It's just frustrating that something that has little evidence beyond the
anecdotal is taken as gospel.

We've got to remember that being involved in tech start-ups or being in
college tends means that our own experience is limited to that which we see
everyday, and isn't necessarily the norm.

For example: "A 2005 CGC study of 3,000 job seekers found that 13 percent
started their own businesses in the second quarter, up from 9.9 percent in the
same quarter a year ago.

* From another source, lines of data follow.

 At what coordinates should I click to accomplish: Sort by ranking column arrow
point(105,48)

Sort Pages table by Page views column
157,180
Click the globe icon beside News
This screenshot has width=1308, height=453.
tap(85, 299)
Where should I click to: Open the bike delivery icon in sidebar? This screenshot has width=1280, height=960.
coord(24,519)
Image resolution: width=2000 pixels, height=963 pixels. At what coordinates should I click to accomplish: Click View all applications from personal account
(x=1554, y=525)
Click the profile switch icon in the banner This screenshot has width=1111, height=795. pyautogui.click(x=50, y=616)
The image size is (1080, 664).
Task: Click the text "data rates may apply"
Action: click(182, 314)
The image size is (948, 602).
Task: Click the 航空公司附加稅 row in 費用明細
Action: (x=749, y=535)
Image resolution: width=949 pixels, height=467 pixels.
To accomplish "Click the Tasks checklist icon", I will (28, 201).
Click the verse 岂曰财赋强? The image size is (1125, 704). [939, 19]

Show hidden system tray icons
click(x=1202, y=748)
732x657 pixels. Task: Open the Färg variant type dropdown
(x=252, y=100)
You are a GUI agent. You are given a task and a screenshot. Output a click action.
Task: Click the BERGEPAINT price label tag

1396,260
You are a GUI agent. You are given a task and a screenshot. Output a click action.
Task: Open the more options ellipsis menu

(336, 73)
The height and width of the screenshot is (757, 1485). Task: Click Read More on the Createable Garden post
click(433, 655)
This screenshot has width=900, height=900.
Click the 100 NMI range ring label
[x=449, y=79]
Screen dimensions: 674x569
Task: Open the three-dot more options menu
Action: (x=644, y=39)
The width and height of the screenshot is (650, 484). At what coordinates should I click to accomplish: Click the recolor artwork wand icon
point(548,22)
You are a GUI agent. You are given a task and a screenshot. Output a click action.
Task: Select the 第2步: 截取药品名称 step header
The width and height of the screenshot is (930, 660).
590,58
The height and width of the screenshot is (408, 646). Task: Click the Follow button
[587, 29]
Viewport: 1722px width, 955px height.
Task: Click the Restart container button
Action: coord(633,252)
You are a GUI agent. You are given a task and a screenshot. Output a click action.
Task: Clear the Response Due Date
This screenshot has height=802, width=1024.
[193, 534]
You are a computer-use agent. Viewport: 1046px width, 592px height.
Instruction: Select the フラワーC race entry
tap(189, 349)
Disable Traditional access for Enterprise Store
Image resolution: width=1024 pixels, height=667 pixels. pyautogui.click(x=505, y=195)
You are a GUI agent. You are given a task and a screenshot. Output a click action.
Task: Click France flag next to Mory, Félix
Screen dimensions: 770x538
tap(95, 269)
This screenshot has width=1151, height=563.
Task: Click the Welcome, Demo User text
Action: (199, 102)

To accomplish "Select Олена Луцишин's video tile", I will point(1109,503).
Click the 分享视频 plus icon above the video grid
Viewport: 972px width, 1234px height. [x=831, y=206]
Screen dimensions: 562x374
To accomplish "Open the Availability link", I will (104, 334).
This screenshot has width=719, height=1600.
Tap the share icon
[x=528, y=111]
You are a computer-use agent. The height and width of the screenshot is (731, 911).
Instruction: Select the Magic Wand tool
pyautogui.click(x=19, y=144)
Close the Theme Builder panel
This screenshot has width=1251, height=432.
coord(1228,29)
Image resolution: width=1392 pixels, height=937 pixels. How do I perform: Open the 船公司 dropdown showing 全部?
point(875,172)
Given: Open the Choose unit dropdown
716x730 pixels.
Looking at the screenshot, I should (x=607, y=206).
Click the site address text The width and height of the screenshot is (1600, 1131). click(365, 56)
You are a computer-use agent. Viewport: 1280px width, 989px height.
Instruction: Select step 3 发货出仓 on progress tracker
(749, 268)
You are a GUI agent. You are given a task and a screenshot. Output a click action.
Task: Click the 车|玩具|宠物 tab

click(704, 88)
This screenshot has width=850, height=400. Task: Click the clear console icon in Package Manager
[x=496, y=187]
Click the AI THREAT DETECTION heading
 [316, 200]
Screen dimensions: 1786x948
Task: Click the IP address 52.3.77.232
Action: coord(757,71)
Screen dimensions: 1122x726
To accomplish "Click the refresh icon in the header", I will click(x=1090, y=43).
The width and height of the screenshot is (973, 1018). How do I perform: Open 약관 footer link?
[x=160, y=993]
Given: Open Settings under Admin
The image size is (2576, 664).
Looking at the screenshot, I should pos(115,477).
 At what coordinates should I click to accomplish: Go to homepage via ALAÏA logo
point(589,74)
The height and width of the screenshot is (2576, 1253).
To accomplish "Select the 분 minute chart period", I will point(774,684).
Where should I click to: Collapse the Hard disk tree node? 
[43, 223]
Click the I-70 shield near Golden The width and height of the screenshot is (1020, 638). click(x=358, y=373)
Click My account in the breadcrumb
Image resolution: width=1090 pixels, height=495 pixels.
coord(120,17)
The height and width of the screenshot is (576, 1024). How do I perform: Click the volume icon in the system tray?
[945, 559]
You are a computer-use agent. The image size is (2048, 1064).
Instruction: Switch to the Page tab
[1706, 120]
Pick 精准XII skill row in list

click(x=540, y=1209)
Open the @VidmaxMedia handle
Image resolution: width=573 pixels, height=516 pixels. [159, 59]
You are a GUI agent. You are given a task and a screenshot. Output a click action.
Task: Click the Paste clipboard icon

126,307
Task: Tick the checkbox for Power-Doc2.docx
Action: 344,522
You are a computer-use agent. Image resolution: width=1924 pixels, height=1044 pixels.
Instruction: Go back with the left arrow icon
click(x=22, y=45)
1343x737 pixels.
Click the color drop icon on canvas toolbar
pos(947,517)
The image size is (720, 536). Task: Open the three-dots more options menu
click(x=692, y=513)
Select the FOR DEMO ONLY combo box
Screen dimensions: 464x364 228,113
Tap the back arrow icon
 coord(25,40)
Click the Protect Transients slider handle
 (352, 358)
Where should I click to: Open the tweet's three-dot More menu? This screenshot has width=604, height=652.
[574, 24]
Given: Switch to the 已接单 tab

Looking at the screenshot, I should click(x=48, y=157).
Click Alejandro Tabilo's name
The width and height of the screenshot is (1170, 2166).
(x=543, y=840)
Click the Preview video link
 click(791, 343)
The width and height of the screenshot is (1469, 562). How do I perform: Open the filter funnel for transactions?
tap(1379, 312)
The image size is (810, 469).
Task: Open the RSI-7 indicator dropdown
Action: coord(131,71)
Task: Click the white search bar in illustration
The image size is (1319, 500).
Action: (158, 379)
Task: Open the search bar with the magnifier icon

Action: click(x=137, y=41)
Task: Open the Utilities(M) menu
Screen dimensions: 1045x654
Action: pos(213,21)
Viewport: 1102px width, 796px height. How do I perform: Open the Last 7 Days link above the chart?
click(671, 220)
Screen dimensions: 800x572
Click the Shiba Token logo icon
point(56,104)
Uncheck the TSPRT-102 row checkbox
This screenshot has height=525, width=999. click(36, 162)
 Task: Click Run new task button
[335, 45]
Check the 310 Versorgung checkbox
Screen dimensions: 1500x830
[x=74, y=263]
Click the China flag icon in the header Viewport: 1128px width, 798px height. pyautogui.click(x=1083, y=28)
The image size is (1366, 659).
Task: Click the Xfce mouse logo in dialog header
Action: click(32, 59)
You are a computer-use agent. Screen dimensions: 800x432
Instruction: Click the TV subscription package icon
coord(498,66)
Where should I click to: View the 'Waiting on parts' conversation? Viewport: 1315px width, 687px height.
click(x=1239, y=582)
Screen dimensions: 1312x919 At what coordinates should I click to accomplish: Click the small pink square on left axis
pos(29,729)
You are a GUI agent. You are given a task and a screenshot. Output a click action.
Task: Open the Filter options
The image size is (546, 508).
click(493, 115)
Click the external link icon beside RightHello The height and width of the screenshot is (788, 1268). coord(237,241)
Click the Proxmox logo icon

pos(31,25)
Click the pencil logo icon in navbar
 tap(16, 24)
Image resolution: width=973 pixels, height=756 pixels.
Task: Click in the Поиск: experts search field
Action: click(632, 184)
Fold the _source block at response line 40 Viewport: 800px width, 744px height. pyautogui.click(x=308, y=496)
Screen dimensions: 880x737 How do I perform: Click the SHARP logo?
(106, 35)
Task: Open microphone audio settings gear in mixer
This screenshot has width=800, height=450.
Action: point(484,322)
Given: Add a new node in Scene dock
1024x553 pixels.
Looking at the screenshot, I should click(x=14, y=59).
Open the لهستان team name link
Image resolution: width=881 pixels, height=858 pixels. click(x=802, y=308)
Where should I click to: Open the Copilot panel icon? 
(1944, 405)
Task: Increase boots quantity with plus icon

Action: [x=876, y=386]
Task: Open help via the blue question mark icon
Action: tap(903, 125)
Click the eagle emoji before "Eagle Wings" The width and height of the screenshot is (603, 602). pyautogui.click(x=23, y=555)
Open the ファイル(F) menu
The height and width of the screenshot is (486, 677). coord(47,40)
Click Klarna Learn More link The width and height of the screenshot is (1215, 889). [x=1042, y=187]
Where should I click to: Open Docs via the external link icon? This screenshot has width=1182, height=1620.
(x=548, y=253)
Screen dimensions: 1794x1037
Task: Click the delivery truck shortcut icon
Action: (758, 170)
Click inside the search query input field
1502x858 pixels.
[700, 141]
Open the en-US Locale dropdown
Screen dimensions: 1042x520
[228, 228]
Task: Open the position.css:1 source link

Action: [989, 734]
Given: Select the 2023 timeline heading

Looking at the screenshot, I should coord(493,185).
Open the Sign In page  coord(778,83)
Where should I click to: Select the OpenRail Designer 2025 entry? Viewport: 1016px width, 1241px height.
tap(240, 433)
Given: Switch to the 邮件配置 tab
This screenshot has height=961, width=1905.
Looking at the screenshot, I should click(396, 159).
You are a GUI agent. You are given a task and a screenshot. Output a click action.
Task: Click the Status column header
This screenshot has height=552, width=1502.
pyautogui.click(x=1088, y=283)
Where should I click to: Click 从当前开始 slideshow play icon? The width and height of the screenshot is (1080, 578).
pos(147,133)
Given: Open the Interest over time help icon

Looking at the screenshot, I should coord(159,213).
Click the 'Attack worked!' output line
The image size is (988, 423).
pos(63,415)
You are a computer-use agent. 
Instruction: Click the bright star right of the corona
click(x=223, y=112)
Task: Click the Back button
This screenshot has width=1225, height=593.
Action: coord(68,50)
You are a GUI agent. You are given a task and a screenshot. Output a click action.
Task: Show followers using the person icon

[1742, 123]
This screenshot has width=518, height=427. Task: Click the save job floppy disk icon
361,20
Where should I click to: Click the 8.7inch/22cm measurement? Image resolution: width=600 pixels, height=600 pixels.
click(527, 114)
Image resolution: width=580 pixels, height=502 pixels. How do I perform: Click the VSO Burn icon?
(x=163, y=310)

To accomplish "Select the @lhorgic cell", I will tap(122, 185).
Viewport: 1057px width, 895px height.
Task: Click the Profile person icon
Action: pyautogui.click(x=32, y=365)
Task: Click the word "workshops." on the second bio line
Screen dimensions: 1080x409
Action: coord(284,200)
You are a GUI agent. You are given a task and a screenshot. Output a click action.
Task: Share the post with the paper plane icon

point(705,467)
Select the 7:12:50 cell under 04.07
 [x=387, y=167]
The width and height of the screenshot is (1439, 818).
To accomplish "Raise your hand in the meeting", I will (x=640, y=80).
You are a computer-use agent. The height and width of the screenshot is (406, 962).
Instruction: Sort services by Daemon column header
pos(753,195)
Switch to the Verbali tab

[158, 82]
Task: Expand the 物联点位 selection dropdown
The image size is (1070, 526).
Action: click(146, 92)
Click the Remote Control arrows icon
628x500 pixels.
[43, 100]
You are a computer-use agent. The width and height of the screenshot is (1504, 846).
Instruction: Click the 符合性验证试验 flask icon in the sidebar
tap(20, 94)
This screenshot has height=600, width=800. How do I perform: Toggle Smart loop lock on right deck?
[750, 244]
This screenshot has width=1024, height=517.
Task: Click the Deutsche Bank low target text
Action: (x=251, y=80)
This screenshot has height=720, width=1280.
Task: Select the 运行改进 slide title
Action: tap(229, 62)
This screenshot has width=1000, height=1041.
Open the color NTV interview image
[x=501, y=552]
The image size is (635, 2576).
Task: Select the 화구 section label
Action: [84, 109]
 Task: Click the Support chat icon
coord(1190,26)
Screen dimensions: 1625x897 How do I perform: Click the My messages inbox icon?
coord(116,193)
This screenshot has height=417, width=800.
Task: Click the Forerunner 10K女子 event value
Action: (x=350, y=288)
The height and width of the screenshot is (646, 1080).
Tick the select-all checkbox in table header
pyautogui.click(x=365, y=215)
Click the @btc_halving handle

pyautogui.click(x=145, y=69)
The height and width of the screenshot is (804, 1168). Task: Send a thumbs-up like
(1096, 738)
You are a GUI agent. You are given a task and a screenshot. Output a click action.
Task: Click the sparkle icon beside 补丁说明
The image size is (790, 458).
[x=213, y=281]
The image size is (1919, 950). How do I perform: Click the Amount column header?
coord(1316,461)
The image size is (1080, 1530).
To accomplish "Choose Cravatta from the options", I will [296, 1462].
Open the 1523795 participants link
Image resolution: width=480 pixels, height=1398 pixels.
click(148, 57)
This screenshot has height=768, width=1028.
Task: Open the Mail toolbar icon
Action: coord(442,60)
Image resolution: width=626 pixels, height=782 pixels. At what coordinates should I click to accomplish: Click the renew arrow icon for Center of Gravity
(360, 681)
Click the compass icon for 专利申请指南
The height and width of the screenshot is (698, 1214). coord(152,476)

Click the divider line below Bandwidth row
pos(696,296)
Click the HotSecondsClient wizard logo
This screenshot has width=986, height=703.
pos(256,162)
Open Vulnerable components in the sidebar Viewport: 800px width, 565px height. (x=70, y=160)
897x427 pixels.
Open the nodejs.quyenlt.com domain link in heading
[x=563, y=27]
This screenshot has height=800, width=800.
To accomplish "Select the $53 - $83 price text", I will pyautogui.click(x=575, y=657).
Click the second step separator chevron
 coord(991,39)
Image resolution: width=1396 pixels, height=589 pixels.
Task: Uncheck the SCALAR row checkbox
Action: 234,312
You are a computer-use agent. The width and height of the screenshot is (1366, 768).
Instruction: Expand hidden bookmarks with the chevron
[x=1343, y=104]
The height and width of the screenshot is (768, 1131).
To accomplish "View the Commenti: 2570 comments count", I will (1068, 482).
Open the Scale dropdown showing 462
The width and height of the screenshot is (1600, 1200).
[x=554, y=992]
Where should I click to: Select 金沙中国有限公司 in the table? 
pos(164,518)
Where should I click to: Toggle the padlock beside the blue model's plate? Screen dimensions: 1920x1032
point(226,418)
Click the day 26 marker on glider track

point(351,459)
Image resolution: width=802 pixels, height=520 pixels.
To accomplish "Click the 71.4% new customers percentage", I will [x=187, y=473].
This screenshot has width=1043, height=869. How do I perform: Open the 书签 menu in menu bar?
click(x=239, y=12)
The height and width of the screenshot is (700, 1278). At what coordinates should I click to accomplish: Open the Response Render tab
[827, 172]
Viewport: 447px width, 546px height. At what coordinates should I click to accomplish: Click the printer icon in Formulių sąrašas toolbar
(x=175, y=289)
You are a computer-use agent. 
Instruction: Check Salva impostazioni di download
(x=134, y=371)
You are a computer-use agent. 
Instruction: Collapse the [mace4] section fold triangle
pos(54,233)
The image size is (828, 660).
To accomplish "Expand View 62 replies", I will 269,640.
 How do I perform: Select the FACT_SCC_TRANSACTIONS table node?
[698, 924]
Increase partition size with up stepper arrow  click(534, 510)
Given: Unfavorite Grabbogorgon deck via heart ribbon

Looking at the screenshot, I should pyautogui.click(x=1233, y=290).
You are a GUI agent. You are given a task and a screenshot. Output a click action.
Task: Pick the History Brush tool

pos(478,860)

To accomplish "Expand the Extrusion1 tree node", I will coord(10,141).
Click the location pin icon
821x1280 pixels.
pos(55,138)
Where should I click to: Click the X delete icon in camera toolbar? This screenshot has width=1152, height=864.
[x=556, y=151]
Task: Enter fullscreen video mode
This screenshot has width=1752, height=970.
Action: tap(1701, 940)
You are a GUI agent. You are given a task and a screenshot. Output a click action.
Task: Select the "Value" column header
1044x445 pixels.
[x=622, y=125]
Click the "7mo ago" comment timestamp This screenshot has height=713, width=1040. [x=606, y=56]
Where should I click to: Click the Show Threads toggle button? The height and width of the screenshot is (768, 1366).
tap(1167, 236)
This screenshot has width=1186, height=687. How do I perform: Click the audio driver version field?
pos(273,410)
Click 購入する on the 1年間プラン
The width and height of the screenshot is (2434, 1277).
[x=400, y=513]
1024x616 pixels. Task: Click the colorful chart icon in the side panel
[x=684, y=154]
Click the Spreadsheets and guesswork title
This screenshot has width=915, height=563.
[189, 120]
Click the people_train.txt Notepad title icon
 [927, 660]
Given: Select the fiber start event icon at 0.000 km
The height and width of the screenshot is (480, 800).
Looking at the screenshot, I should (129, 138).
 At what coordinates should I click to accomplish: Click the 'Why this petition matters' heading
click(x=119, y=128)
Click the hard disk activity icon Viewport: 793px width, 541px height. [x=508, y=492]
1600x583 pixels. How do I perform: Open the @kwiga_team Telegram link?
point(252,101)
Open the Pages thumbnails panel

And of that group, 86.6 percent were over 40,
evidence that the next big wave of entrepreneurs may be seasoned workers, not
college dropouts in Silicon Valley with a breakthrough technology concept."
From here:
[http://www.usnews.com/usnews/biztech/articles/060403/3primet...](http://www.usnews.com/usnews/biztech/articles/060403/3primetime.htm)

And Here: "...last available government statistics on business startups
revealed that the average entrepreneur is white, male, aged 36," From Here:
[http://www.startups.co.uk/The_average_entrepreneur.YYB-B-
hoS...](http://www.startups.co.uk/The_average_entrepreneur.YYB-B-
hoS63Ijg.html)

And Here: "According to a Vanderbilt University study the number of
entrepreneurs age 45 to 64 will grow by 15 million by 2006. That"s compared to
a 4 million decline for entrepreneurs age 25 to 44." From:
[http://www.ez2find.info/entrepreneur/Small_Business_QA_Entre...](http://www.ez2find.info/entrepreneur/Small_Business_QA_Entrepreneurs_Just_Get_B.html)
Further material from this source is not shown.